Rotten Bastards

It's a blog. It's a way of life. It's many things in between.


Wednesday, 6 May 2009

proposition.

I am the mo-ron who chose 'the bad times' as a theme. It's going nowhere at light speed (one word or two?), so I came up with a gimmick...

The Rotten Bastards Bad Advice Blog!

It goes like this:

I post a question; some sort of issue that's giving me all kinds of grief. The first of you weird fuckers to copy/paste the question into your own post, followed by your advice, in turn gets to ask a question. It goes on like that 'til we get bored of it, or until June.

(Obviously, you can still just write a piece to the main theme for this month, which is 'the bad times.' Doye.)

What say you?

Yeah? Good.

I'll start.

Dear RBBAB,

I have this friend, we'll call him WombyBoneClues (inside joke), and he's this brilliant, filthy bi-polar artist from Manchester who I'm totally in love with. Everything he creates is amazing, and it's even better because he thinks it's shit and chucks it in the bin, allowing me to dust it off sign it in the bottom-right-hand corner, and sell it!

Now obviously, I want to live with him and basically make exploiting him a full-time job, but I sort of have a wife and a kid. Oh, and another kid coming in August.

Also, I'm not gay, but the money could be worth it to let him take out his aggression on my sweet, virgin bum bum.

What, oh what, should I do?

Thanks in advance,
EmptyAssInAmerica

5 comments:

Tomby Stone said...

Thanks for the ego massage my man. Hell, I'm not even sure you could call that a massage since you pretty much skipped to the happy ending.

I won't touch the question since I have a personal bias and wouldn't be able to resist the temptation to solve your problem by suggesting you give this friend all of your money and women and drugs and whatever else you have lying around looking expensive but thanks.

disconcertia said...

how on earth do you have a personal bias?

oh wait, do you know tyler durden?

Jessica said...

Dear EmptyAssInAmerica,

It is pretty clear that you are, in fact, gay.

You could continue to live a lie with the wife and kids only to let the truth finally explode to the surface, sometime in their teen years when they will most hate you for it, or you could save your wife the embarrassment of years of awkward dinner party conversations and the pain of a sexless marriage, and leave her now while she is still young enough to attract someone new.
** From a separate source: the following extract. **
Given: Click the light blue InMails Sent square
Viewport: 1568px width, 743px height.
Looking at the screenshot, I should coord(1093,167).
As for your crush on this English fellow, I can't really recommend that you pursue this as a relationship. Why tie yourself down now? After all, you've just come out of the closet girlfriend, you deserve a few years at least of anonymous bath house sex, club boys and glory holes!! Better is to just crash on his couch as a "friend" who gives random bjs. This way you could a) check his trash on a daily basis for works of genius you could pass off as your own after he dies, and b) avoid having a job and associated paycheck, from which child support would be deducted.

Hope I have helped!

Dear Rotten Bastards,

While chewing food recently, I lost a filling. Meanwhile, my mechanic has just informed me that there is a leak in my car's fuel delivery system. I was thinking of using plumber's putty to solve both problems, but it turns out that I only have enough putty to address one. What should I do?

Thanks,
Putty In My Mouth

Tomby Stone said...

Joe is not gay, they haven't even invented a word for what Joe is. When they do it will almost certainly be a word you can't say on television.

Tomby Stone said...

Fixing the car gives you a higher possibility of crashing, breaking your face against the steering wheel and losing both the car and the teeth in one fell swoop. I can't envision a situation in which working teeth would completely cripple your vehicular transportation therefore I'd suggest you fix the mouth first.
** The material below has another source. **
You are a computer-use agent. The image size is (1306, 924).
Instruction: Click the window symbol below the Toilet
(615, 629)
I recently lost a tooth to it's own general rotten nature and believe me it's not good. You can always buy a new car. Of course these days you can buy new teeth but they always tend to look like they've been pulled from the mouth of a 7ft tall second hand car dealer and stuck into your rotten gums by some guy who used to install picket fences in 50's suburbia.

My question ...

I have lost my ability to fantasise. I have always liked Einstein's suggestion that 'imagination is your preview of life's coming attractions.' and I used to lie around for hours previewing all the attractions coming my way.

Having lost faith that anything half decent will ever happen to me ever (which I understand is all my fault) I am unable to imagine a fun and exciting future. I feel silly and childish and even more of a loser than usual whenever I envision any kind of positive future.

Is this a good thing ?? Is there a point we should discard dreams and focus on reality or is this a very bad thing ??? Should I allow myself to dream stupid dreams again ??

Also ... Amy Winehouse, would you ??